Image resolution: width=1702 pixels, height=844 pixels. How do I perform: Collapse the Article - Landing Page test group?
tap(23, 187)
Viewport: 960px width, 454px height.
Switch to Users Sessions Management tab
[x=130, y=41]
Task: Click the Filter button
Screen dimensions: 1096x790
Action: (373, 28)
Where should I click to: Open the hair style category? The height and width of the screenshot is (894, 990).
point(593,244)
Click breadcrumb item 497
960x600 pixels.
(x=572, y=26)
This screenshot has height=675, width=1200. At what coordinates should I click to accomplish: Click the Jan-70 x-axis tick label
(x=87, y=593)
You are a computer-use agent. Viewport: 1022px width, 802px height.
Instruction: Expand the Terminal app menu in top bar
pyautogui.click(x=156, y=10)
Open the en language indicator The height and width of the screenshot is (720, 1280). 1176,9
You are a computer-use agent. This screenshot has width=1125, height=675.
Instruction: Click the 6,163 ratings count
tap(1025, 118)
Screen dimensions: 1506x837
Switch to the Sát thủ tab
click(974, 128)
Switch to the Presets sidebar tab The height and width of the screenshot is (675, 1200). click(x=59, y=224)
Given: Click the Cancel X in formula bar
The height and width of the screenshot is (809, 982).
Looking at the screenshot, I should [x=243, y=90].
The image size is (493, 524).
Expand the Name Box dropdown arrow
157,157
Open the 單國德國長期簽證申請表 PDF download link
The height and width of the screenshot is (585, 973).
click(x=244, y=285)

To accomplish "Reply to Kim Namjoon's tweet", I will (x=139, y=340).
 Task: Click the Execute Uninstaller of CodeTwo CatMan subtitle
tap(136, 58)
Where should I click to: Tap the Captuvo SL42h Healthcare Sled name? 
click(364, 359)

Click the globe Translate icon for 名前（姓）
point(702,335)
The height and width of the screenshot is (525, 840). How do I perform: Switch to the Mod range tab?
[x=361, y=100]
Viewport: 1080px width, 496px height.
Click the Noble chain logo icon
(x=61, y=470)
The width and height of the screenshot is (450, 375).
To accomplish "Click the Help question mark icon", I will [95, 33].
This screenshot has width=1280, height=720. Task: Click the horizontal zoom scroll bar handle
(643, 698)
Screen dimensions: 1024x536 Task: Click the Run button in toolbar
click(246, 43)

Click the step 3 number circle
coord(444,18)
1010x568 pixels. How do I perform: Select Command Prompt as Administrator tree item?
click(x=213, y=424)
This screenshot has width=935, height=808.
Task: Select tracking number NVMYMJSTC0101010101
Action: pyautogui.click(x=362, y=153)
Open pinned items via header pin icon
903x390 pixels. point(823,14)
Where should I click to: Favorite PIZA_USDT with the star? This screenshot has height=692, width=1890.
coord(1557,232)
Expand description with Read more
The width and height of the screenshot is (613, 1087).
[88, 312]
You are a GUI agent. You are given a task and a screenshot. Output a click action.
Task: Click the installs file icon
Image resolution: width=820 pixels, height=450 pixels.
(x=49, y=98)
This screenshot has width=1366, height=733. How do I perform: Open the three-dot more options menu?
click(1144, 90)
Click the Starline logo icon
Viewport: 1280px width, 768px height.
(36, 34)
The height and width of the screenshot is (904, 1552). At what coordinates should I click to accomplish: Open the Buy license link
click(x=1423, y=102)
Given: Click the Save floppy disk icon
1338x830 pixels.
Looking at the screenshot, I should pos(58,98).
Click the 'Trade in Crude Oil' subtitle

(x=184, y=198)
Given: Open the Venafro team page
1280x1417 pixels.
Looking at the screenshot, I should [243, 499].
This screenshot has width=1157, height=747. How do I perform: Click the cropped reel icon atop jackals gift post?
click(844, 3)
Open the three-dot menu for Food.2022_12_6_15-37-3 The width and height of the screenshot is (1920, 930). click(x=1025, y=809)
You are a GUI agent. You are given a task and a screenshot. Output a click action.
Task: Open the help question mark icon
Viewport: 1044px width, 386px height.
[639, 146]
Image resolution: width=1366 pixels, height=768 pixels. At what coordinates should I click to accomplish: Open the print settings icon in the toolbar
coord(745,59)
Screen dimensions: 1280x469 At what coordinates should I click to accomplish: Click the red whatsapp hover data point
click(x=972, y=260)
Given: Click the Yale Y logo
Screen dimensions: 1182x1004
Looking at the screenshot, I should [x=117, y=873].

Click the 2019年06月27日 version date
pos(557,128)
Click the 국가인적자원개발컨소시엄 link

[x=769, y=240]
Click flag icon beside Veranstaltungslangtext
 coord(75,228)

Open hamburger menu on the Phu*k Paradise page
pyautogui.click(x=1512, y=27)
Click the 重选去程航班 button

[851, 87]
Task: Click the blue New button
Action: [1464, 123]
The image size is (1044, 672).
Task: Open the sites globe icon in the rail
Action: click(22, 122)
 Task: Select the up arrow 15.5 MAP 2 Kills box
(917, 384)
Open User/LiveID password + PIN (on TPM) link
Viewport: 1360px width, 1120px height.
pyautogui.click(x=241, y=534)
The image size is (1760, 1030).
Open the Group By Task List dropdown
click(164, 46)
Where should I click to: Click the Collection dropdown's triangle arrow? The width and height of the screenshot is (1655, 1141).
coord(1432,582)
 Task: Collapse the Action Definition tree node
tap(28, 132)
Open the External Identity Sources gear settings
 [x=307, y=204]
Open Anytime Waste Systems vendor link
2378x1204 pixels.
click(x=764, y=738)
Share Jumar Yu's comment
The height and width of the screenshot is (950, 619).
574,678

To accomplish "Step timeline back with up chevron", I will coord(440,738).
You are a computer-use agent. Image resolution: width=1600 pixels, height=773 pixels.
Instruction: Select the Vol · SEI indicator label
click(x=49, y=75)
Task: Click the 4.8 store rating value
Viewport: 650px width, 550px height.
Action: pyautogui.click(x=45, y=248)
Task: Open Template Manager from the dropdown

▬▬▬▬▬▬▬▬▬▬

▸ Aim of the exercise
Find each line in the data above with the word "computer", then copy it.

▸ Answer space
You are a computer-use agent. Viewport: 1022px width, 802px height.
You are a computer-use agent. This screenshot has width=1125, height=675.
You are a computer-use agent. Image resolution: width=1600 pixels, height=773 pixels.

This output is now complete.